# iPhone 3G pay as you go data?



## daniels (Jul 27, 2009)

I have an iphone 3G which i am using with a Rogers pay as you go simcard, a month ago i got free data using edge but in the past weeks till now I'm getting redirected to the page where it tells me to choose a data plan for my iphone. The only plan they have is 20mb for a day which is $2.99 which adds up to $89.70 per month! thats too much for me to spend on data, does anyone know either if bell or telus offer data for pay as you go customer with iphones? The most data i need is 500mb per month.


----------



## DavidH (Jan 4, 2009)

*Bell iPhone Rate Plans*

I can speak to Bell Rate Plans as that is who I am with.

I have a $45/month package (plus SAF & 911) that includes 100 voice minutes and 500MB of data. I added on Caller ID and Voice Mail for $10/month.

The 100 Voice minutes is more than enough for me as it allows you to pick your "Favourite Five" which do not count on your Voice Minutes.

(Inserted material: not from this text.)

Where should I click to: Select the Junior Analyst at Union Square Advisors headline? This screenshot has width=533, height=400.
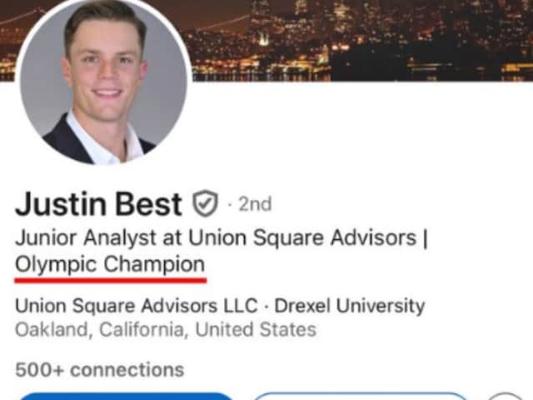point(216,237)
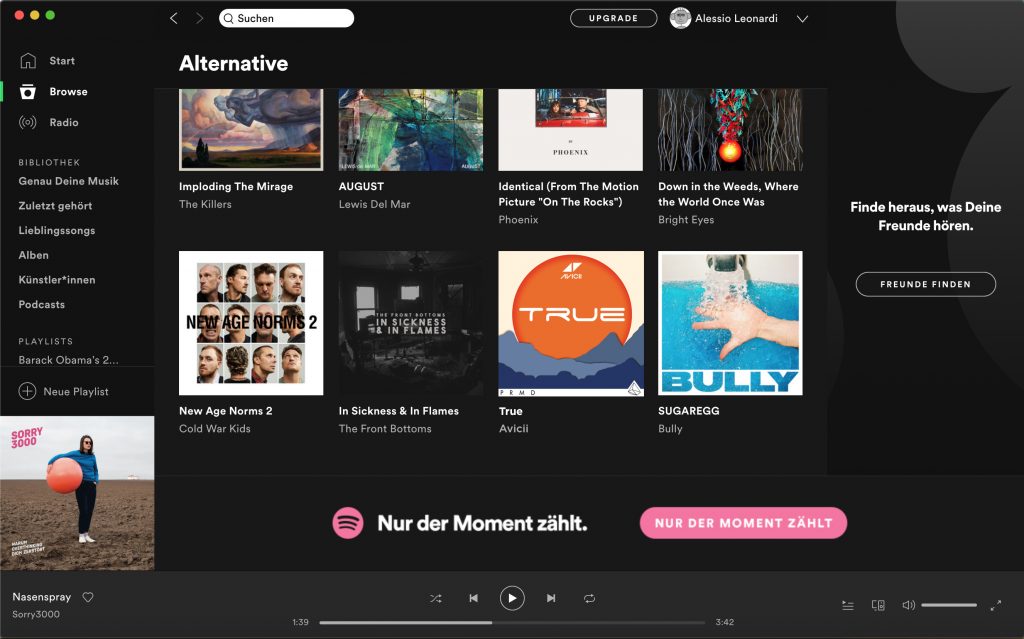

The Plan has recently been revised to $50/month BUT does include your SAF.
It is called the "iPhone Combo Plan".

DavidH


----------



## daniels (Jul 27, 2009)

45.00 is still too much, the most voice minutes i use is only like 5mins per month. I just need a data plan mostly.


----------



## Dr_AL (Apr 29, 2007)

I think it will come down to how badly do you really want data? I had a pay-as-you-go iPhone, with a data block on the account. I decided to bite the bullet for data, and to get a monthly data plan, I was stuck getting a monthly voice plan as well with Rogers. All in all it is still the $60 a month which seems somewhat standard for 1gig or data and voice. It is month to month on the voice and data so I can just cancel it or change it as I please, which is the only plus to the whole thing.

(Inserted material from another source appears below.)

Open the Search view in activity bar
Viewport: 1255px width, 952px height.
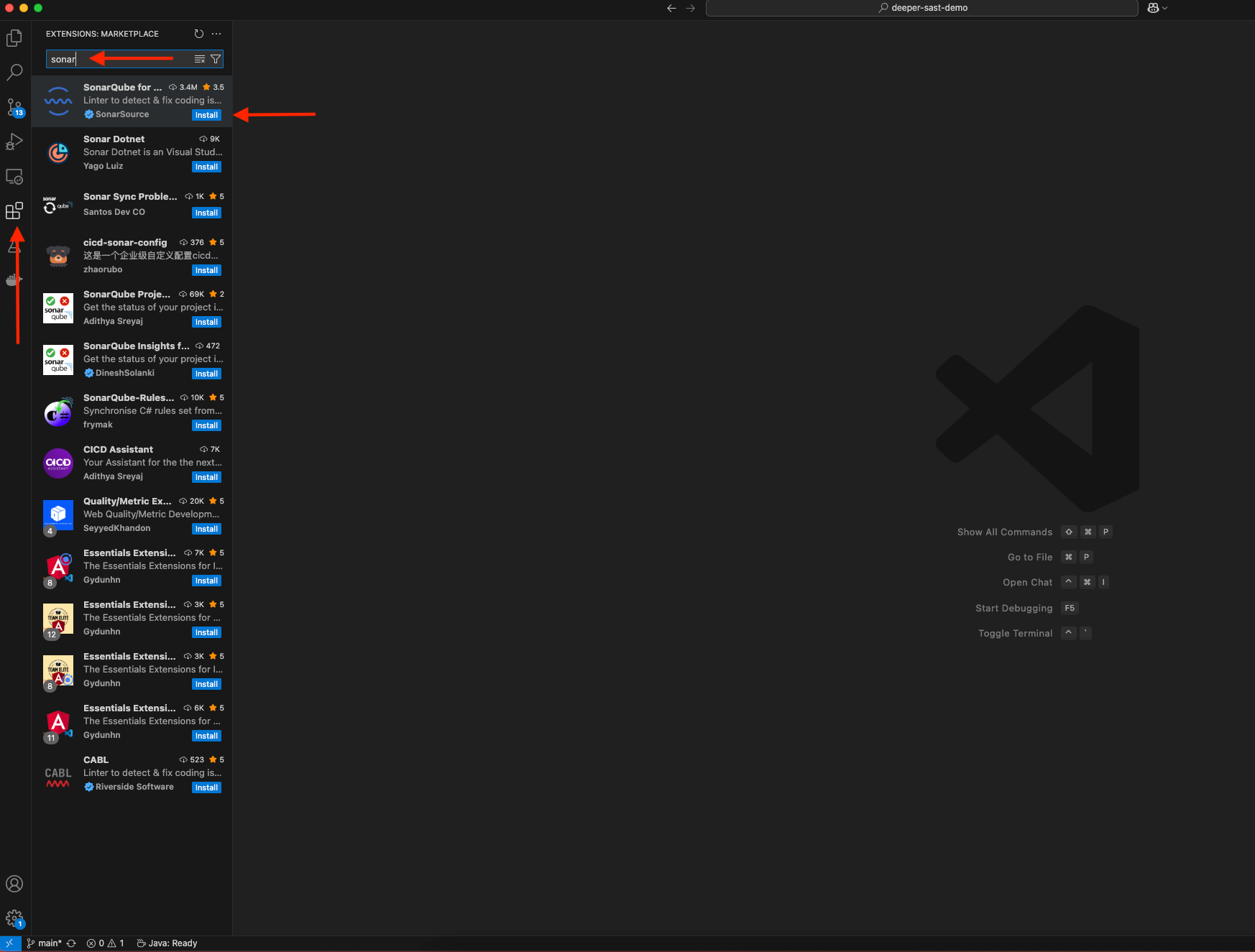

Not sure if it is possible but maybe just look into getting a monthly data plan, and ditch the phone plan entirely. If the phone still works, then you would probably get charged 35 cents a minute from Rogers.

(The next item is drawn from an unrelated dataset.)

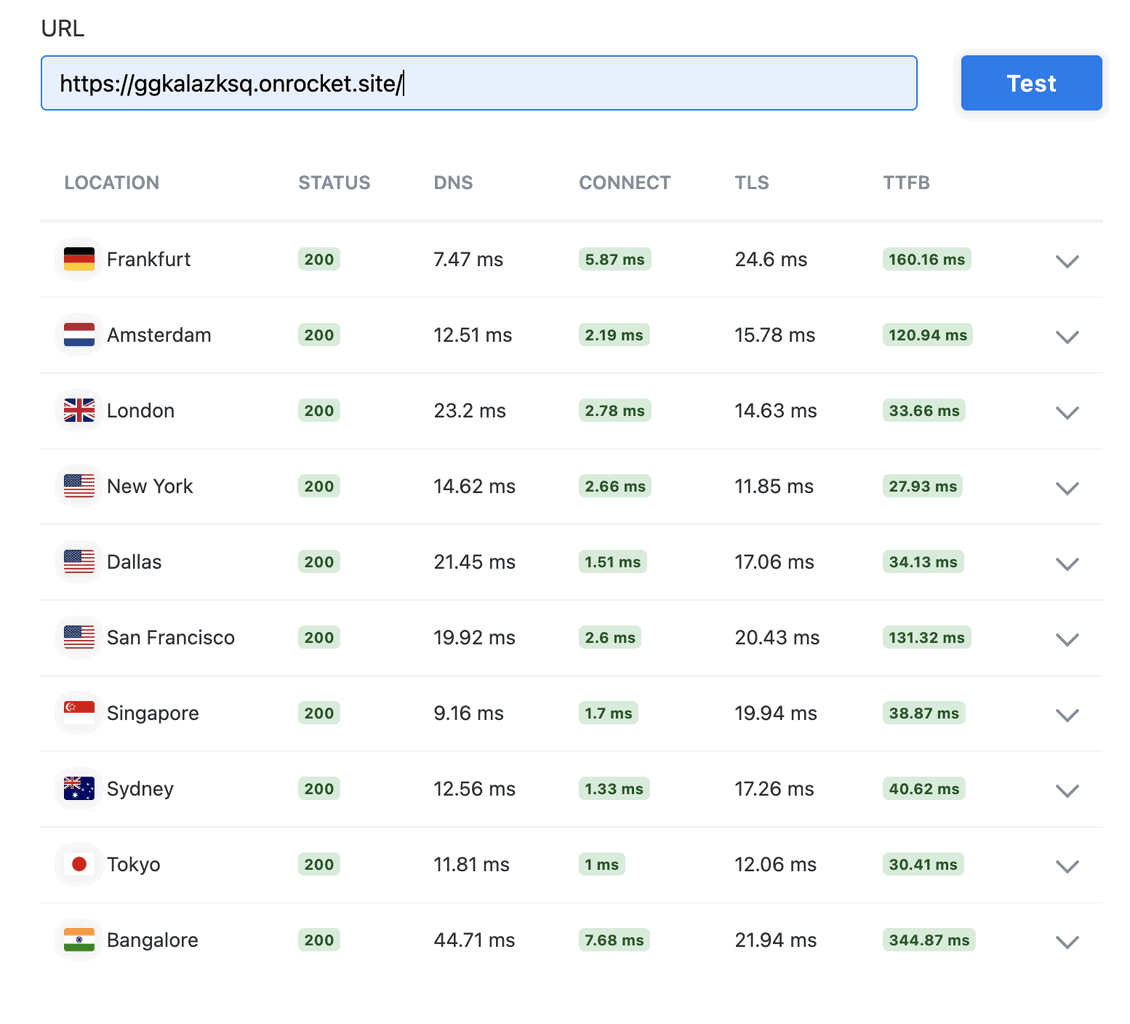Click the LOCATION column header
The height and width of the screenshot is (1024, 1130).
coord(111,183)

You could also wait until Virgin gets the iPhone (which was reported to happen in a couple of months) to see what they have for pricing and options.
VIRGIN MOBILE IPHONE ANNOUNCEMENT - Virgin Mobile Canada


----------



## mjollymo (Dec 5, 2009)

As far as I know, none of the big 3 offer a pay as you go data plan. You can get data only plans from any one of them. I believe Rogers has a 500Mb data plan starting at $25/mth. Not sure how that compares to bell or telus though.


----------



## daniels (Jul 27, 2009)

i wonder how much virgin mobile would have the lowest data plan for.


----------